_What is being asked_
Rewrite the 2015 market review starting at "Most people who" and ending at "the 2008 slump.", replacing "philosophy" with "approach".

The problem with a lot of good advice is that you really don’t understand it without experience. For example, Jack Bogle always says “Stay the course”. I was lucky enough to trust in that advice, but it took me a while to really appreciate the power of investing in productive assets and then treating them with what I call beneficial neglect. That is, I make the most money when I fight off the urge to take action.
I managed again to do as very little during the hiccups, tantrums, seizures, or other bodily functions the markets had in 2015. As the year ends, we all like to take look back and assess the situation. Here are the trailing 1-year returns for select asset classes as benchmarked by passive mutual funds and ETFs. Return data was taken from Morningstar after market close 12/31/15.
Stocks. The Total US Stock Market (VTI) ended up mostly flat, while the rest of the world’s markets (VXUS) dropped a little bit (~4%). Emerging Markets (VWO) did the worst, with a -15% total return. US REITs (VNQ) were up a little bit (~2%). If you were like most people and owned mostly US stocks with perhaps a little international exposure, you were probably close to breaking even.
Bonds. The Total US Bond Market (BND) and short-Term Treasuries (SHY) went up a little bit. Long-Term Treasuries (TLT) and Inflation-linked Treasuries (TIP) went the other way, going down a little bit instead. There were no huge moves, despite all the talk about interest rates.
Gold dropped around 10%, joining the other industrially-useful commodities in having a down year.
Another year, another batch of predictions into the shredder. How many people were saying that oil prices, already said to be “too low” at $50, would drop another 30% in value? Did anyone listen to me when I said not to speculate with the USO ETF? A funny book that came out this year was The Devil’s Financial Dictionary by Jason Zweig. Here’s how he defines forecasting:
Forecasting (n.) The attempt to predict the unknowable by measuring the irrelevant; a task that, in one way or another, employs most people on Wall Street.
Most people who owned a diversified portfolio in 2015 had their money go nowhere or perhaps lost a little bit of money. The 2015 total return of my personal investment portfolio was roughly -1.5%, right in that “meh” range. I imagine the people who like to focus on dividends, interest, and rental income collected them happily and went about their lives. That sort of mental framework is becoming increasingly appealing to me.
Mr Bogle is the man! Followed his philosophy since 2004 & averaging over 7% annual returns despite the 2008 slump.
Right now we’re just spending in gold (physical gold) and it’s been pretty unsettling to see the current returns. On the other hand we’re saving this for retirement, so in 30 years things will probably look different (I hope at least :))

_Data section_
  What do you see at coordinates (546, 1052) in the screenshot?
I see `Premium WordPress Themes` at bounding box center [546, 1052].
---
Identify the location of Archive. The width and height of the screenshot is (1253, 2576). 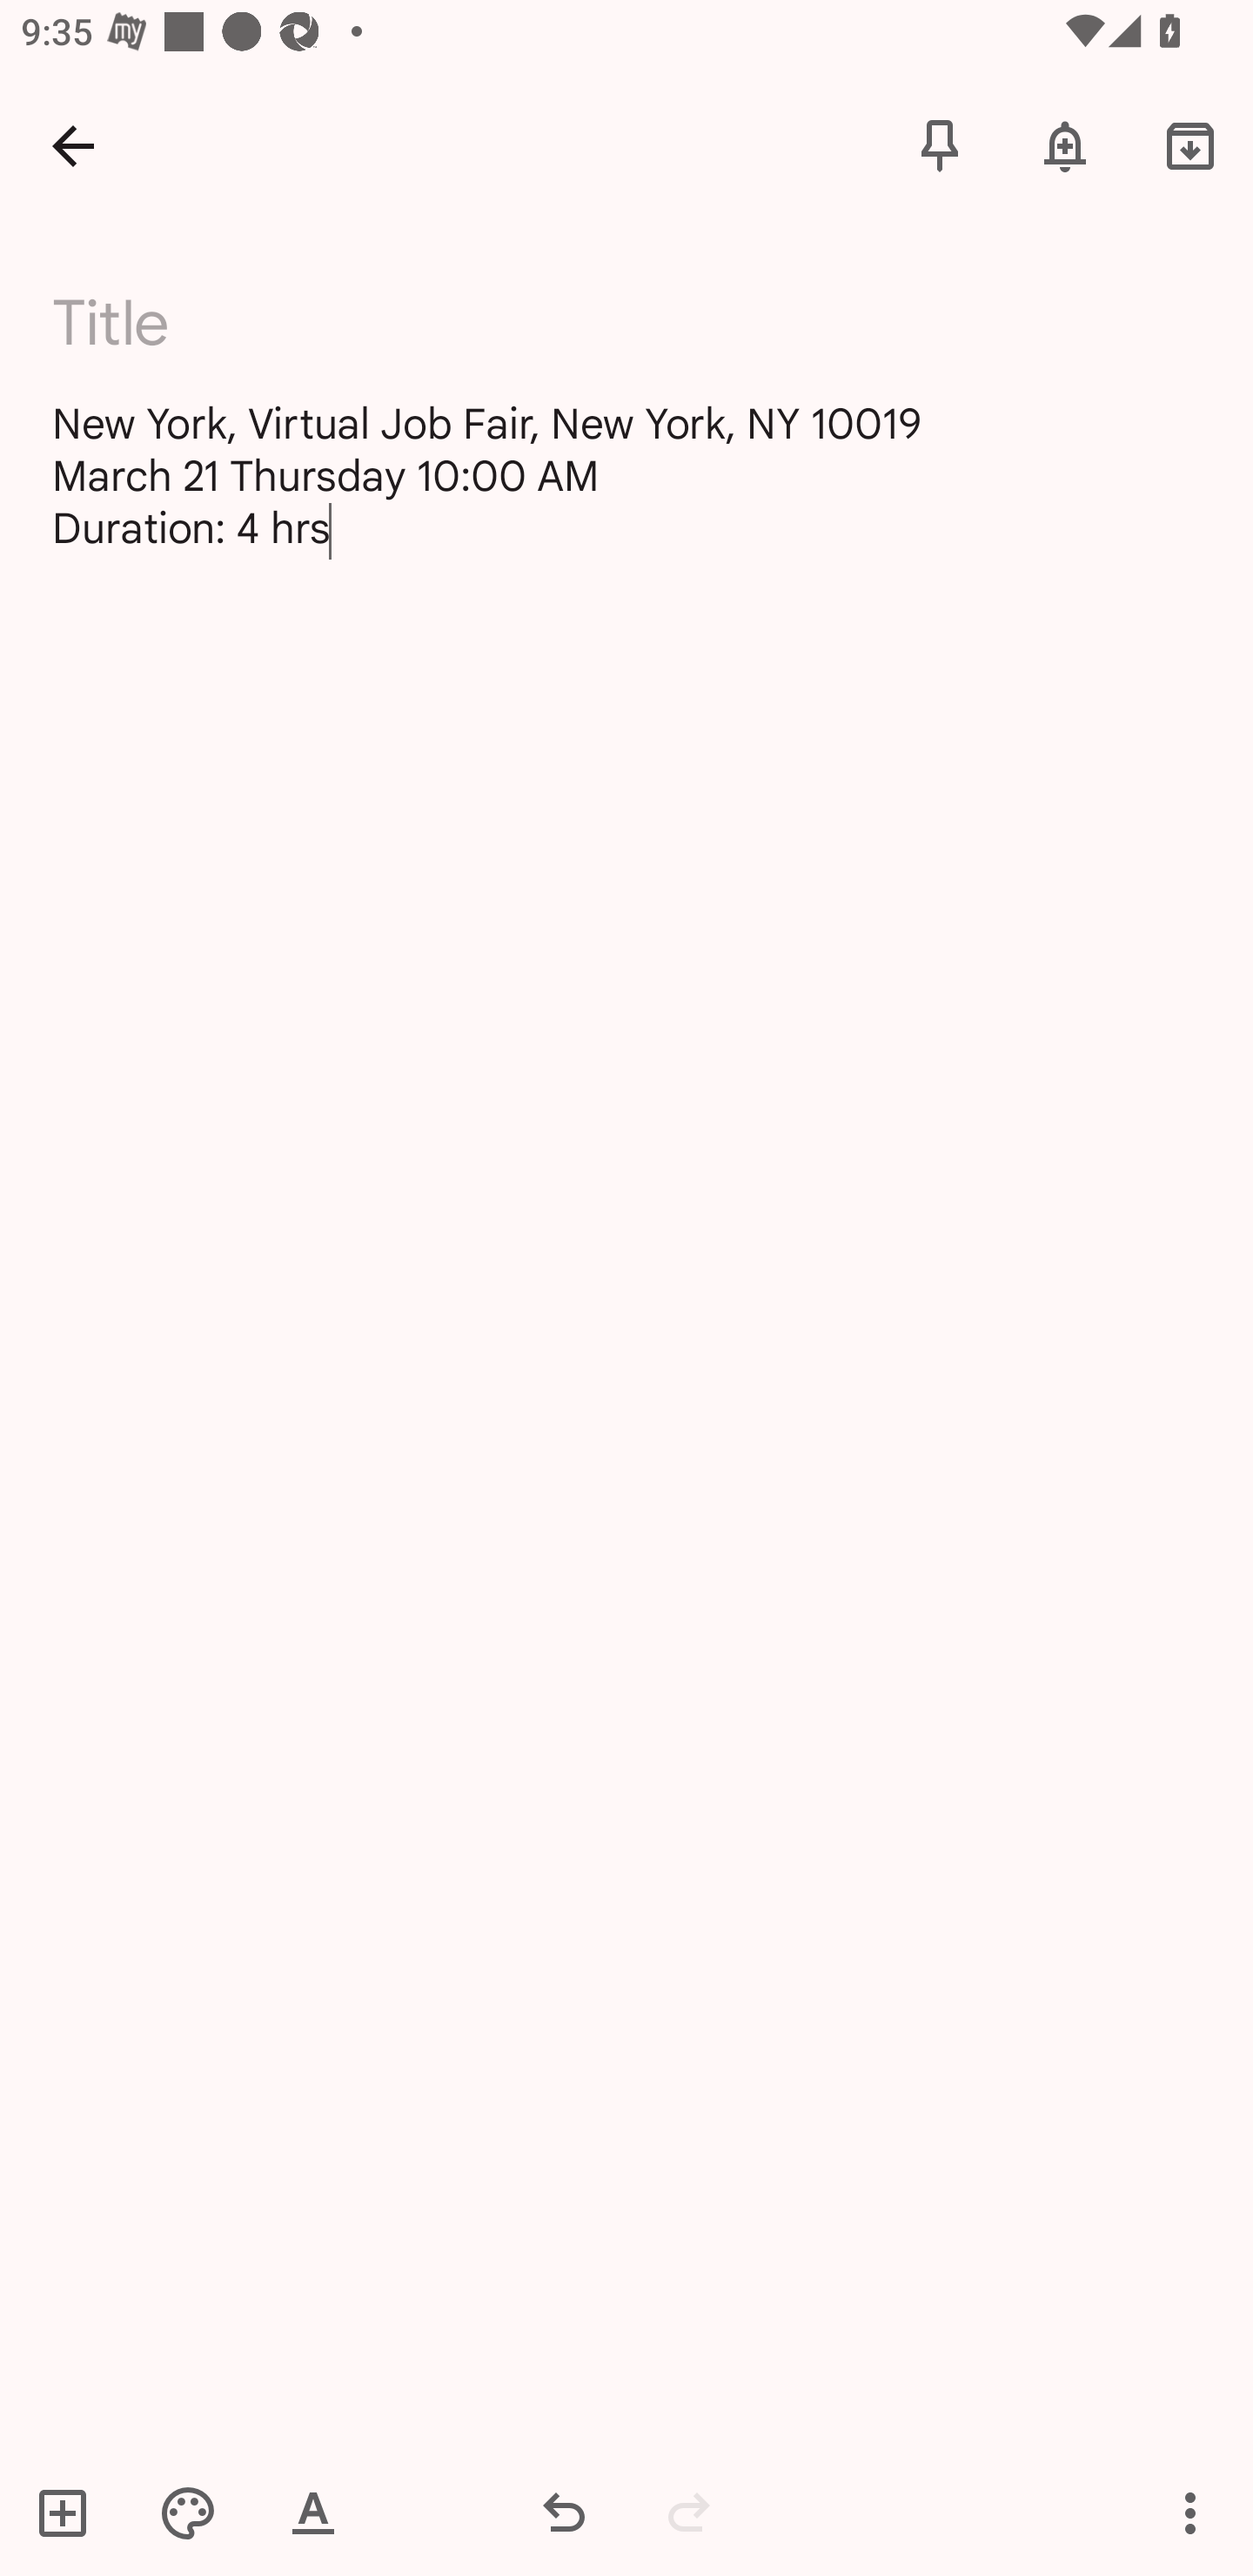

_Task answer_
Most people who owned a diversified portfolio in 2015 had their money go nowhere or perhaps lost a little bit of money. The 2015 total return of my personal investment portfolio was roughly -1.5%, right in that “meh” range. I imagine the people who like to focus on dividends, interest, and rental income collected them happily and went about their lives. That sort of mental framework is becoming increasingly appealing to me.
Mr Bogle is the man! Followed his approach since 2004 & averaging over 7% annual returns despite the 2008 slump.